I see a lot of intellectual laziness or dumbing down. Two categorical errors happen often:
(A) writing “everything is connected”. This can be true in some sense while also being useless. The more interesting framing is to ask “to what degree” and under what modeling assumptions.
(B) Writing about various linkages without clarifying probability and impact dilution.
The connecting idea in my head was something like this: when most publications talk about cancer they tend to lack even a basic statistical language.
Backstory: Having hundreds of interactions with ChatGPT, which is trained on much mainstream writing, made this interaction pattern obvious and tiresome.

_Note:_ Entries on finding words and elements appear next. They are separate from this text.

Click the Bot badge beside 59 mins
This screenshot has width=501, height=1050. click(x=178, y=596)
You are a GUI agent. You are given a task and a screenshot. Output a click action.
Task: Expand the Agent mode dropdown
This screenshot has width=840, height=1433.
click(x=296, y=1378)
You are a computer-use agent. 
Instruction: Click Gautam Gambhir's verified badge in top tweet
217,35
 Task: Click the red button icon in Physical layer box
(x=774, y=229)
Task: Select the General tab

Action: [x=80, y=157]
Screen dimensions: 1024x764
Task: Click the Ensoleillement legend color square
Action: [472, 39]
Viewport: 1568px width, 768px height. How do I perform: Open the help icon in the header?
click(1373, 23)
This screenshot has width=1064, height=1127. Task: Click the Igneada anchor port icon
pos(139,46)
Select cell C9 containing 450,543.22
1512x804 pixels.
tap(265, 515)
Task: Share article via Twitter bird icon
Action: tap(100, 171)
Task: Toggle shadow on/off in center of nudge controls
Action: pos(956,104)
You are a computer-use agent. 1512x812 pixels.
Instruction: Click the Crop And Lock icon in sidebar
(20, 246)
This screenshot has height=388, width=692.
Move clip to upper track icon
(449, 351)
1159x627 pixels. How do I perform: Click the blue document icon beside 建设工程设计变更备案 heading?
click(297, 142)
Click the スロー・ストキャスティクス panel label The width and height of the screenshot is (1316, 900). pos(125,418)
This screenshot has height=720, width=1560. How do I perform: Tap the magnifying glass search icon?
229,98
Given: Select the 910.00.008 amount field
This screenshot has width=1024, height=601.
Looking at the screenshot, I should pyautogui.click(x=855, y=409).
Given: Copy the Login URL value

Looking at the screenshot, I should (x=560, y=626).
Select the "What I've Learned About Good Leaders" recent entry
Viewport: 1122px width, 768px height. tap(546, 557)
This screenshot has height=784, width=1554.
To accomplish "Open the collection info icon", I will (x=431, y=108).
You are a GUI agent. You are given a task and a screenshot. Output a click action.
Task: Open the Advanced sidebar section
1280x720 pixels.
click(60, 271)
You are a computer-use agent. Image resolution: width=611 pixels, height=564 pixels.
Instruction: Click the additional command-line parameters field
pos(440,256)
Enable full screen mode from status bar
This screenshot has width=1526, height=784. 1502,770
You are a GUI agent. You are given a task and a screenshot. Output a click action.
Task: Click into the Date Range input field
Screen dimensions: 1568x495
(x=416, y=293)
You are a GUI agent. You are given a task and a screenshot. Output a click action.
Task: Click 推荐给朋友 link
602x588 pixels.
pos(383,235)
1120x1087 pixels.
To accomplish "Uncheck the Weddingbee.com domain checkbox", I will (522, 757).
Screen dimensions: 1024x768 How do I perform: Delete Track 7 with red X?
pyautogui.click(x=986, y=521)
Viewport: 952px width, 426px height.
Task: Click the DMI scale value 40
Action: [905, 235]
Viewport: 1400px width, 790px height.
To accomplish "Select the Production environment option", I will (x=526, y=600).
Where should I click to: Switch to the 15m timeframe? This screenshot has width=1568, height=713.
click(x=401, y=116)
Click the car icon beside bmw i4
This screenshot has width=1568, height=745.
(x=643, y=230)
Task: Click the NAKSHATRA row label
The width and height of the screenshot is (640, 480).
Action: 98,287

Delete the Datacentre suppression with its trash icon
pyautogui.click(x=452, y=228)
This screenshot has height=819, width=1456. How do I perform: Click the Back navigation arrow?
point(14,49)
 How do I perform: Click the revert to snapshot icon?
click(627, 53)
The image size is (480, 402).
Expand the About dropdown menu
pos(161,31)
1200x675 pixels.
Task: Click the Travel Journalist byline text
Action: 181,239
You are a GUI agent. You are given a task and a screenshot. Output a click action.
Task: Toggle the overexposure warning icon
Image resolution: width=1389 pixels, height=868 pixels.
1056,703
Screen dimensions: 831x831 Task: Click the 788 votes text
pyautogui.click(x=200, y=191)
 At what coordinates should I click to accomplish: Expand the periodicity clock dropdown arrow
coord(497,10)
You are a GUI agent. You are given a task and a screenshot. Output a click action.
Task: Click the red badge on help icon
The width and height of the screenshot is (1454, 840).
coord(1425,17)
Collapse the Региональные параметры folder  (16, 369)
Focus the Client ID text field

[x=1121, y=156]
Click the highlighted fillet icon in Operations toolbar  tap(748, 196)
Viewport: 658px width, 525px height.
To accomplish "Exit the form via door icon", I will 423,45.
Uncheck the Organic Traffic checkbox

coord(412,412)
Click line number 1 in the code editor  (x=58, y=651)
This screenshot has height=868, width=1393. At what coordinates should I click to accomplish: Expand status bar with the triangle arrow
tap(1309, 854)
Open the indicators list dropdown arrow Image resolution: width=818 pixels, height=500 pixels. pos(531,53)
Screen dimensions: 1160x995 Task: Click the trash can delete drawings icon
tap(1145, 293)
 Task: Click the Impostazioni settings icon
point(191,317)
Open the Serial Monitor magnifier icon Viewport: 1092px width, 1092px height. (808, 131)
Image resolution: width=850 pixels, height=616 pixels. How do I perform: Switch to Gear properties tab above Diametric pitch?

Another way of saying my complaint: It feels like otherwise intelligent people hit a barrier where they start speaking vaguely. They pretend like this is the best we can do. It ideally isn’t; we have extensive scientific and statistical studies. There is no reason why we as a culture have to accept such statistical phobia as quality writing.
Sure, but the more links in the chain, the more control you need in order to prove the causative agent. In the absence of direct experimental evidence (give animals aspartame, they get cancer, which we haven't seen), you need to rely on huge observational studies. And these are exactly where you run into all kinds of confounders, like
Patient has standard American diet and is overweight but not obese -> that leads to sleep apnea -> chronically tired -> they develop a diet Coke habit -> slight increase in cancer risk. What's causing the cancer here, the diet, the adiposity, the sleep apnea, the lack of quality sleep, the soda itself, the effect of soda on teeth leading to gingival inflammation, or the aspartame in the soda?